Nei pattern relazionali difesi, invece, i disturbi psicosomatici appaiono spesso più gravi, persistenti nel tempo e scarsamente ancorati al comportamento contingente dei genitori, in un contesto relazionale connotato in genere da scarsa emotività espressa. E’ come se il corpo del bambino fosse completamente disinvestito e i sintomi fisici semplicemente delle contrarietà minori che i genitori si trovano obbligati a gestire (Strepparava & Iacchia, 2012). Data la pervasività dei sintomi, c’è un’evidente difficoltà a rintracciare specifiche situazionalità, mentre un aiuto più efficace può venire dalla ricostruzione della storia dei sintomi fisici che spesso sono legati ad importanti eventi di vita (frequentemente caratterizzati dal tema della perdita), ma che vengono connotati come scarsamente rilevanti. I contenuti affettivi tendono ad essere accantonati e il piano emotivo e scarsamente integrato (se ciò avvenisse porterebbe la consapevolezza della sofferenza). Ruggerini et al. (2004) riportano come tali situazioni si avvicinino maggiormente ai quadri classicamente descritti come alessitimici. I sintomi sembrano l’esito di un precoce e pervasivo processo di addestramento interpersonale all’inibizione degli stati affettivi e delle disposizioni all’azione a essi collegate. Il sintomo verrebbe usato dal bambino per sentirsi oggetto di attenzione e cure in una relazione in cui il genitore si occupa di lui ma nella quale non è possibile esprimere direttamente ed affrontare la paura di perdere le proprie figure d’attaccamento.

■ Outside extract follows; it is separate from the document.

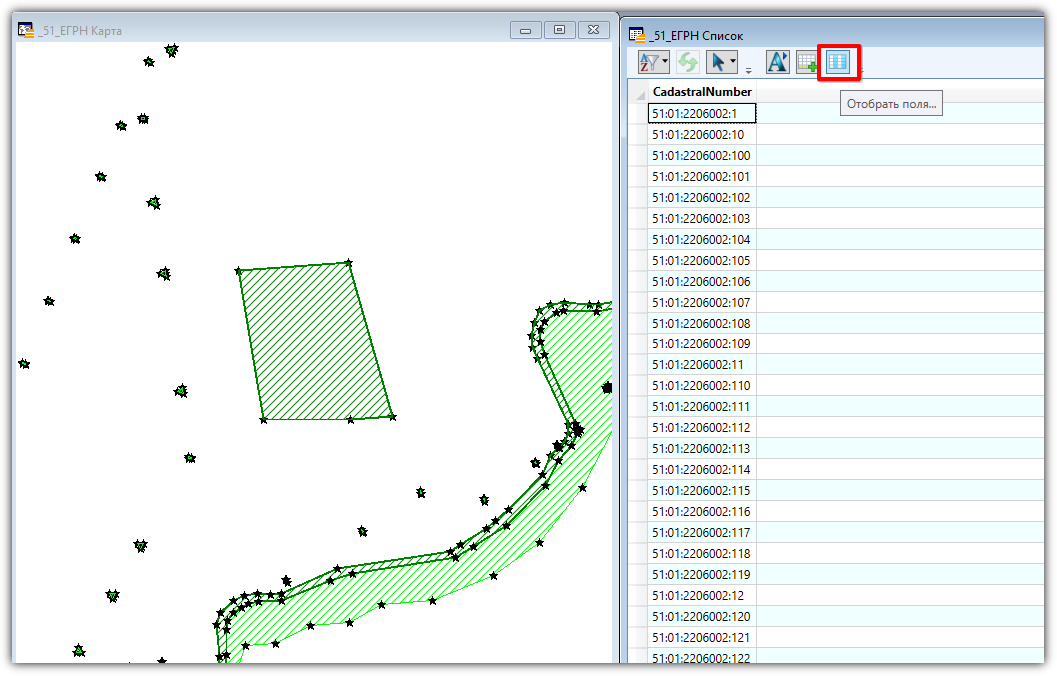The image size is (1057, 676).
Task: Tick the row selector for 51:01:2206002:110
Action: coord(637,386)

L’alopecia è un disturbo somatico che può presentarsi in età evolutiva. I fattori psicologici e ambientali sono fondamentali nel determinare tale disturbo che sembra presentarsi sia in caso di carenza affettiva, sia a seguito della perdita di figure significative d’attaccamento. Nella storia dei bambini affetti da alopecia si ritrovano spesso eventi stressanti legati al perdere qualcosa o qualcuno: situazioni dolorose o problematiche che hanno grande risonanza affettiva per il bambino, che però non è in grado di manifestare le sue difficoltà, né si trova in un ambiente in grado di farlo se solo ci provasse.

Con queste tipologie di disturbi psicosomatici dovranno essere utilizzate strategie terapeutiche che favoriscano il riconoscimento, la denominazione e la gestione degli affetti, all’interno di una relazione caratterizzata da accudimento e protezione. Occorre supportare questi bambini nel riconoscere ed elaborare i propri stati interni, dando spazio all’espressione dei loro desideri e delle loro paure. E’ importante ricostruire in seduta, con le modalità tipiche della terapia cognitiva, gli episodi critici della quotidianità aiutando i bambini a riconoscere e ad aggiungere i pezzi mancanti al loro dialogo interno (cioè quelli più densi di rabbia e dolore). Utili a riguardo si rilevano le tecniche di autosservazione emotiva come il diario di autosservazione quotidiana che, con il termometro delle emozioni, rappresenta un riferimento importante per ricostruire in seduta, sotto forma di disegno, di drammatizzazione o di gioco gli eventi critici e significativi della vita del bambino (Ruggerini et al., 2004).